With the implementation of the Collegiate Readership Program, Northern Kentucky University has joined many elite colleges throughout the nation in an effort to educate students about the events of our nation.
The endorsement of the Commonwealth’s Secretary of State, Trey Grayson was a way to start the program but we as students need to participate in order to keep the program on campus. The program encourages civic engagement, which in turn will help keep students up to date on what is happening outside of the concrete jungle.
Students can pick up The New York Times and USA Today for free at numerous locations throughout campus.
The Collegiate Readership Program has been on a “test-run.” To keep the program, the students need to show enough interest to keep the funding. I encourage all NKU students to take a paper. I have been encouraging my friends to also.

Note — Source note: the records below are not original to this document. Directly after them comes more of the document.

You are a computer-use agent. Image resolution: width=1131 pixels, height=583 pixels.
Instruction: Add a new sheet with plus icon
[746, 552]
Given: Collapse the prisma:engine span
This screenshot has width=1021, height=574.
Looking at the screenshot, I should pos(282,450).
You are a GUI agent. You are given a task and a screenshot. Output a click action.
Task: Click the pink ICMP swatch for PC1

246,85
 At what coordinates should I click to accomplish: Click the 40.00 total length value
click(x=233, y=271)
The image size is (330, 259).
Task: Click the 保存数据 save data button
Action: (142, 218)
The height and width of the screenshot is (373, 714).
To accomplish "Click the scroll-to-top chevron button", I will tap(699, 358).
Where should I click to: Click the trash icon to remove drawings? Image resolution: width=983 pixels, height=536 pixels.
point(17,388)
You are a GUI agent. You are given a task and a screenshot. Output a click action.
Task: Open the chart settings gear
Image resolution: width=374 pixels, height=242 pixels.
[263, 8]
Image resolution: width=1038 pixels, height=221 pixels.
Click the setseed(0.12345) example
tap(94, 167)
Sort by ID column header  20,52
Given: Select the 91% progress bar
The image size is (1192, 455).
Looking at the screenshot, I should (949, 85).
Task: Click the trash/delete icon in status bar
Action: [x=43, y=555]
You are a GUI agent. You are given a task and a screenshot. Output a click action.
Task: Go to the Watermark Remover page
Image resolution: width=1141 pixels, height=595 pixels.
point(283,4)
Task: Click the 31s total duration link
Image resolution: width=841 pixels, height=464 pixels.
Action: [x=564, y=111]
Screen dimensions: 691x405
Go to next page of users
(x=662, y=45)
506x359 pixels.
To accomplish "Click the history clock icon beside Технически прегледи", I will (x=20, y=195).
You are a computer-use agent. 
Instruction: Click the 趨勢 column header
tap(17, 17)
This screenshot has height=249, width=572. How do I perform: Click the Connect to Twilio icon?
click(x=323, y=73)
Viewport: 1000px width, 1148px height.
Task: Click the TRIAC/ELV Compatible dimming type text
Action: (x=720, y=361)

In a year of a national, contested primary, a presidential race and local government seats up for bid, it is important to know who you and others are voting for. Some could argue that the situation we are currently in, nationally and locally, is due to the previous elections, when people did not take the time to research the candidates.
With so many people voting every vote does count. But for those who argue one vote won’t matter, read the following:
– Texas, California, Idaho, Washington and Oregon were admitted to the Union by one vote.
– In 1846, Congress approved the Declaration of War by President Polk against Mexico by one vote.
– In 1868, Andrew Johnson was saved from impeachment, by one vote in the House.
– In 1916, Woodrow Wilson won his re-election by one precinct in California.
– In 1955 the Huron, Ohio mayor was elected by one vote.
– In 1984 a Monroe County, Florida city commissioner was elected by one vote.
So, remember when Kentucky votes May 20, whether you choose to vote or not, the power of one vote can change a lot.
And don’t forget to pick up the paper. As the Cincinnati Enquirer says, “You miss a day. You miss a lot.”